Italy’s problems today, according to Emmott, have resulted far less from the excesses of capitalism, which in its ideal form is essential for the felicity of mankind, than from the noxious legacy of socialism and statism. About socialism he makes no distinctions whatsoever. The entire socialist tradition, notwithstanding its complex internal variations, ranging from totalitarian Marxist-Leninism to social democracy, he deems utterly incompatible with progress and material well-being. Statism comes under fire for two reasons. First, he views state-run corporations as an abomination against the natural economic order. Second, excessive government regulation hinders the people best endowed by nature and training to maintain the economic vitality of the country: business entrepreneurs.
In keeping with Dante’s peregrinations in The Divine Comedy, Emmott begins with a tour of Hell, which for him in today’s Italy consists first and foremost of the country’s political arena. He portrays Silvio Berlusconi, who left the Prime Minister’s office in November 2011, as the epitome of a thoroughly dysfunctional political establishment. As editor of The Economist, Emmott for years attacked Berlusconi, denouncing him as unfit to govern Italy. He rehearses the case against Berlusconi as the arch defender of a corrupt status quo and as a moral reprobate to boot for his licentious life, while recognizing that the country’s political problems cannot be laid exclusively at the door of this one man, bad as he is.

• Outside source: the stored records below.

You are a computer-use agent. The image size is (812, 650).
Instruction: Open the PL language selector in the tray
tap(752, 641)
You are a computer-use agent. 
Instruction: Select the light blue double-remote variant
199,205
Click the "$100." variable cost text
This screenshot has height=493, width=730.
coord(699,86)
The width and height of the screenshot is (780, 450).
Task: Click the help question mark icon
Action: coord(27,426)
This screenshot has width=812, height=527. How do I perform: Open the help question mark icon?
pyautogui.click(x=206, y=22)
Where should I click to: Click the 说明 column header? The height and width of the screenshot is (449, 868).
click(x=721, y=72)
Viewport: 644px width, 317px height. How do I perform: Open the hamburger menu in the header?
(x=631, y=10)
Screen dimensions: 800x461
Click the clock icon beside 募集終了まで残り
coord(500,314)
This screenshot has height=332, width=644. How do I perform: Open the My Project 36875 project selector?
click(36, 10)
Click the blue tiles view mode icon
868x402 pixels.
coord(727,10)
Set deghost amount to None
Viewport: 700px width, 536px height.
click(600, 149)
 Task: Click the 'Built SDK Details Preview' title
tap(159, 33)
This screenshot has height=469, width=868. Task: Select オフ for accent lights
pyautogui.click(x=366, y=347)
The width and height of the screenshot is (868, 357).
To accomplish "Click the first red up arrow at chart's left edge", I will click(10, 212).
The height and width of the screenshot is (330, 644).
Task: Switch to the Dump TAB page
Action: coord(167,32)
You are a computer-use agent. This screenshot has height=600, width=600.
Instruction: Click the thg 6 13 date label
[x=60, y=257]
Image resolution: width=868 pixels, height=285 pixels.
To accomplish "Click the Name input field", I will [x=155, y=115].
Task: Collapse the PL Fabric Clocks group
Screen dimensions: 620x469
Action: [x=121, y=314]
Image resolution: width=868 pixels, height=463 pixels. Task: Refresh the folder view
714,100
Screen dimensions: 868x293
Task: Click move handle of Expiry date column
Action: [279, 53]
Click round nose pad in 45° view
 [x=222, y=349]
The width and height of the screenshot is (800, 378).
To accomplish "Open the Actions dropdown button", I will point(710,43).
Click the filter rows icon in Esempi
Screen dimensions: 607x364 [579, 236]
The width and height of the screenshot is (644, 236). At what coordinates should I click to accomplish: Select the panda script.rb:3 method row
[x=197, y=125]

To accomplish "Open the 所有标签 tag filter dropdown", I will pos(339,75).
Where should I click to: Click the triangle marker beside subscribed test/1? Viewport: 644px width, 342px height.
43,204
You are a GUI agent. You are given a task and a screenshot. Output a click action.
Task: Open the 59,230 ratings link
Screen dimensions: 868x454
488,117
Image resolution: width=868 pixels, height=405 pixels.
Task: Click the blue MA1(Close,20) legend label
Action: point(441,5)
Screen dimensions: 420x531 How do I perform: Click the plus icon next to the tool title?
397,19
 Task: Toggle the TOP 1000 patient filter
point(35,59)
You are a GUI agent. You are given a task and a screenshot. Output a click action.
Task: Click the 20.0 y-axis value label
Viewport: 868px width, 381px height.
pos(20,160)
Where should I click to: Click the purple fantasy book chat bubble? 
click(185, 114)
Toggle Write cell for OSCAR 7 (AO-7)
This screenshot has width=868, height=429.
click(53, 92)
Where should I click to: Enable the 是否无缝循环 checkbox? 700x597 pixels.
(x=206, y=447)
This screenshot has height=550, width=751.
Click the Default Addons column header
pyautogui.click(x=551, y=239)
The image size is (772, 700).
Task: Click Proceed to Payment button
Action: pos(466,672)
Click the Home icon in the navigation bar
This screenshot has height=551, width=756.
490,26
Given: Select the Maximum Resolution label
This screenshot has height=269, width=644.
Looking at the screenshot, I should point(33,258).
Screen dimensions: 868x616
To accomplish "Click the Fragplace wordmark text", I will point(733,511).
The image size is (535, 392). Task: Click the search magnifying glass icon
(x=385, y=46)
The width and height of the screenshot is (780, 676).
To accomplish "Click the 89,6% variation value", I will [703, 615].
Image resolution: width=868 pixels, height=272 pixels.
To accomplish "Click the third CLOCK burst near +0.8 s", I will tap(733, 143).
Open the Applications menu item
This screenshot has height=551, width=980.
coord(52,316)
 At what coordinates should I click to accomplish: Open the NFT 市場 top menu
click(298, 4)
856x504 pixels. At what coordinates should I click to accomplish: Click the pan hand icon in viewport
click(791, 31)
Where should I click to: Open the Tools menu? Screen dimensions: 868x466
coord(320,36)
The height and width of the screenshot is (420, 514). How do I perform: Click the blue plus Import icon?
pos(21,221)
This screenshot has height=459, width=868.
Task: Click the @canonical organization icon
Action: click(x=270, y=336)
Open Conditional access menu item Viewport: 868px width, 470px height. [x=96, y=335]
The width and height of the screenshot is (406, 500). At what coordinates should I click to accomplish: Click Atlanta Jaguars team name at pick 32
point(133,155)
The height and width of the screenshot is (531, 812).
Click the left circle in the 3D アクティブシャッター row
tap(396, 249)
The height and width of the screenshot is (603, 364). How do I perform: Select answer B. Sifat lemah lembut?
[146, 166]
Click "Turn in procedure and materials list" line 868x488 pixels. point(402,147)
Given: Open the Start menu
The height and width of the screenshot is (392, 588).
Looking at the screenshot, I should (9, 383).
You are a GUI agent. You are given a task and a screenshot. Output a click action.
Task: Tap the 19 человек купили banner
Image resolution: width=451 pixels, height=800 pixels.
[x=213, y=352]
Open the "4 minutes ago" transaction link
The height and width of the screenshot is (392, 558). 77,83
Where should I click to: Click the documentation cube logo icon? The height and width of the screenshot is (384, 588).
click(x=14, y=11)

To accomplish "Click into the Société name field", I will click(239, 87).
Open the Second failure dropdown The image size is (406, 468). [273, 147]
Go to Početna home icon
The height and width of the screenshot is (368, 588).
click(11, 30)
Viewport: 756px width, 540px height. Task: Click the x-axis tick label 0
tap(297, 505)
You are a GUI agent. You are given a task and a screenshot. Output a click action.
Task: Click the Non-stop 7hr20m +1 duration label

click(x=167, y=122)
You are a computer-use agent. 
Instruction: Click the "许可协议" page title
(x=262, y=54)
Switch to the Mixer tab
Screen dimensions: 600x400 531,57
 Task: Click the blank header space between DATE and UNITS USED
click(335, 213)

Emmott puts many of the country’s political leaders in his metaphorical Hell, for their failure to create a vibrant democratic tradition. The country had a chance at the end of the Cold War and with the ensuing downfall of the traditional parties to overcome the political inertia of the past, but failed to do so. The central question now, he thinks, is whether the Italians will avail themselves of the opportunity afforded by the present crisis, this “second chance,” to create respectable political institutions. Mario Monti, the leader of the technocratic government appointed by President Giorgio Napolitano following Berlusconi’s fall from power, receives high praise for his efforts to push Italy toward free-market solutions to her problems. Soon after the publication of this book, however, the Monti government fell, leaving the country once again at sea with no safe political harbor in sight.
In Emmott’s account of contemporary Italy, he cannot point to anything that even remotely resembles Dante’s vision of Paradise, but his title for the chapter on economics is “Il purgatorio economico.” He finds much to lament in this latter-day Purgatory. For instance, Italy has suffered from a no-growth economy for more than a decade. Emmott reviews the manifestations of the crisis as well as its causes: huge budget deficits leading to a spiraling problem of public indebtedness, constraints on competition and innovation, high rates of unemployment particularly in the South and for young people nationwide, a faltering university system, a judicial system that is a byword for justice denied, and, in yet another nod to Dante, the corrosive moral atmosphere of the dismal Berlusconi years.
Yet despite all the negative developments recounted in this book, Emmott claims to have found many signs of an economic renaissance in Italy. Indeed, the bulk of the book concerns the good news found in the chapters titled “Inspiration from Turin,” “Hope in the South,” and “Potential Displayed.” His recipe for Italy’s future success consists of a recommendation to follow the model of Turin, “a liberal pioneer in a conservative country”(118). Here enterprising businessmen and their political allies have set the pace for a city committed to liberalism and modernization, defined by Emmott as values requiring labor and tax laws that favor the corporations.
Visiting the South, Emmott finds a few businessmen with the right ideas, but he suffers an acute disappointment with Nichi Vendola, the charismatic regional governor of Puglia and a rising political star in the country. A former communist and an open homosexual, Vendola is the founder of the Sinistra, Ecologia, Liberta` party. Emmott finds his charm resistible, especially upon discovering after their interview his strong support for unions, thus “placing himself on the left rather than staking a real claim to the centre of politics” (161). Given the name of Vendola’s party, this placement should have come as much less of a disagreeable surprise to Emmott than it evidently did.
As a would-be Dante, Emmott might have remembered in his pro-business manifesto that in The Divine Comedy it is not only false political and religious leaders who are put in Hell. Plenty of avaricious businessmen and bankers are down there as well. Greed, one of the seven deadly sins, had a particular claim on the entrepreneurs of fourteenth-century Florence, Dante angrily charged. He thought their presence an ominous foreshadowing of a permanent problem that the fullness of time would not abate. Thus the business culture that Emmott delightedly presents as the salvation of mankind Dante feared as the dread means of its exploitation and enslavement.